Landmark Climate Legislation Supported by Haggerty into Law
BOSTON – Representative Richard Haggerty (D-Woburn) joined his colleagues in the Massachusetts Legislature to pass nation-leading climate legislation, known as the Next Generation Climate Roadmap bill, which overhauls the state’s climate laws, reduces greenhouse gas emissions, advances the clean energy industry, and prioritizes and protects environmental justice communities.

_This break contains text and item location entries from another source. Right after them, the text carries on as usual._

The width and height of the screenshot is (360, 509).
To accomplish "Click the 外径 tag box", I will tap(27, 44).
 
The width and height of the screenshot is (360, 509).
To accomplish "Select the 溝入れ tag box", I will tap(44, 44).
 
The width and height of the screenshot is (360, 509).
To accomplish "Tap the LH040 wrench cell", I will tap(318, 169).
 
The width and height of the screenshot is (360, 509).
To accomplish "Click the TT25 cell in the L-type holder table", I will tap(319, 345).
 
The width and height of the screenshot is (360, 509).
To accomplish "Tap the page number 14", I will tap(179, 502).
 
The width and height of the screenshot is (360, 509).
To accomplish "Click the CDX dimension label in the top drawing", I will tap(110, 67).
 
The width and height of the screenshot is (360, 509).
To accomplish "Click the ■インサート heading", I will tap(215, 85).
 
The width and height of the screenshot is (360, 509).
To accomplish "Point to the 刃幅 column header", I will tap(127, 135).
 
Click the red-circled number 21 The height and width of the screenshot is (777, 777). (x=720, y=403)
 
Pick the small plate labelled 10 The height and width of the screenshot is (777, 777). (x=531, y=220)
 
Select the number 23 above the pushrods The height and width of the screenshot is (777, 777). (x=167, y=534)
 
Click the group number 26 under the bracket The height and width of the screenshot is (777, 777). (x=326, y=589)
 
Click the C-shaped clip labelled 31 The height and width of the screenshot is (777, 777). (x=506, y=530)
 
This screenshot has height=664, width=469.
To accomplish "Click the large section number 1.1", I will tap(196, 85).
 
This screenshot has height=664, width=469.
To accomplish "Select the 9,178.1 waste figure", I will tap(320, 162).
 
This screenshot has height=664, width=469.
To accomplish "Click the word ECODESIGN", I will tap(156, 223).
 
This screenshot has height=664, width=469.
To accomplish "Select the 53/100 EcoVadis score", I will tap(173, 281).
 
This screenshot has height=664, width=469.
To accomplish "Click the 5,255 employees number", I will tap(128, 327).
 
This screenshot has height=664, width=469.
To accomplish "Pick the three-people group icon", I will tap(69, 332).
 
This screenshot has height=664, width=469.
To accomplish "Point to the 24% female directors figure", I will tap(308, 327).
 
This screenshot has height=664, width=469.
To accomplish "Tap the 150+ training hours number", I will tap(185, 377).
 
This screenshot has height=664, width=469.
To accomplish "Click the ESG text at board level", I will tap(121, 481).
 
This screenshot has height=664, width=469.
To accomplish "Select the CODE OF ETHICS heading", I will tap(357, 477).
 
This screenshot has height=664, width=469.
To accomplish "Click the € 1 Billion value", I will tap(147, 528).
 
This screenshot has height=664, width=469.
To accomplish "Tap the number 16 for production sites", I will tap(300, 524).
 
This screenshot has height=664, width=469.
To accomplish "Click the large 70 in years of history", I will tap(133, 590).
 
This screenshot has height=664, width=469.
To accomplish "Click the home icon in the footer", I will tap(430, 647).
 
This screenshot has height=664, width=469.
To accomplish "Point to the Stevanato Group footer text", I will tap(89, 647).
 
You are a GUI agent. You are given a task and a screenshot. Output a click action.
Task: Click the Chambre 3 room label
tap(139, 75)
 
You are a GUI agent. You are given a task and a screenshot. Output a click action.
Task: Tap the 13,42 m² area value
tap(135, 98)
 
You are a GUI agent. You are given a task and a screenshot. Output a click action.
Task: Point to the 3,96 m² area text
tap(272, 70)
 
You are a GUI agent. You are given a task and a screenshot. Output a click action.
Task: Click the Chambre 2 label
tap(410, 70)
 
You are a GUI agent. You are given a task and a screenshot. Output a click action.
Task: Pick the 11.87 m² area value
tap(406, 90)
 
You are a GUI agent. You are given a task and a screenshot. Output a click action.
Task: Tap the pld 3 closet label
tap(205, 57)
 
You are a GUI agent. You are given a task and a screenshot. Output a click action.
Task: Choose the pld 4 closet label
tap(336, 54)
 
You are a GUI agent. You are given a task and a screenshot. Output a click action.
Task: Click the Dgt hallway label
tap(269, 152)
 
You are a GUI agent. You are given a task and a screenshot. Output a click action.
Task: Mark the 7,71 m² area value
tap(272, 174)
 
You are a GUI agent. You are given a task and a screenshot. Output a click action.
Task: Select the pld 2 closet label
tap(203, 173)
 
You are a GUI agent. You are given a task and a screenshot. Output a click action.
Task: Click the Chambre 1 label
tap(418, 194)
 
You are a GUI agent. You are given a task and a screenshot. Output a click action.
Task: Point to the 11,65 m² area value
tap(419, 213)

“I was very proud to again support a comprehensive energy bill that builds on the Commonwealth’s commitment to a clean energy future by adopting an aggressive 2050 greenhouse gas emissions reduction target, business solar incentives, and creates more megawatts of clean offshore wind power,” said Representative Haggerty. “With it now signed into law, this legislation will support the Massachusetts Clean Energy Center by encouraging further work-force development programs. As we have recently seen with the life science industry in our state, our Commonwealth’s job market will benefit in the long-term from investing in future-growth industries including the clean energy sector.”
The passage of the climate bill comes after a joint commitment from the House and Senate to quickly refile the legislation following a gubernatorial veto last session. This session, Governor Baker offered amendments to the bill, which have been considered by the Legislature. The Legislature rejected efforts to slow the rate of progress toward net-zero emissions by 2050, while accepting a number of more technical amendments that improve the bill.
The bill returned to the Governor’s desk and was signed into law on March 26, 2021.
The final legislation:
- Sets a statewide net-zero limit on greenhouse gas emissions by 2050 and mandates emissions limits everyfive years, as well as sublimits for transportation, buildings, and other sectors of the economy.
- Codifies environmental justice provisions into Massachusetts law, defining environmental justice populations and providing new tools and protections for affected neighborhoods.
- Establishes a municipal opt-in specialized stretch energy code which includes a definition of “net-zero building” and net-zero building performance standards.
- Requires an additional 2,400 megawatts of offshore wind, increasing the total authorization to 5,600 megawatts in the Commonwealth.
- Directs the Department of Public Utilities (DPU), the regulator of the state’s electric and natural gas utilities, to balance priorities going forward: system safety, system security, reliability, affordability, equity, and, significantly, reductions in greenhouse gas emissions.
- Sets appliance energy efficiency standards for a variety of common appliances including plumbing, faucets, computers, and commercial appliances.
- Adopts several measures aimed at improving gas pipeline safety, including increased fines for safety violations, provisions related to training and certifying utility contractors, and setting interim targets for companies to reduce leak rates.
- Requires utilities to include an explicit value for greenhouse gas reductions when they calculate the cost-effectiveness of an offering of MassSave.
- Increases the Renewable Portfolio Standard (RPS) by 3 per cent each year from 2025–2029, resulting in 40 per cent renewable energy by 2030.
- A national first, this legislation factors the “carbon sequestration” capacity of Massachusetts’ natural and working lands directly into our emissions reduction plans.
- Prioritizes equitable access to the state’s solar programs by low-income communities.
- Sets benchmarks for the adoption of clean energy technologies including electric vehicles, charging stations, solar technology, energy storage, heat pumps and anaerobic digestors.
- Establishes $12 million in annual funding for the Massachusetts Clean Energy Center to create a pathway to the clean energy industry for environmental justice populations, minority-owned and women-owned businesses, and fossil fuel workers.
- Provides solar incentives for businesses by exempting them from the net metering cap to allow them to install solar systems on their premises to help them offset their electricity use and save money.
- Creates a first-time greenhouse gas emissions standard for municipal lighting plants that requires them to purchase 50 percent non-emitting electricity by 2030, 75 percent by 2040 and “net zero” by 2050.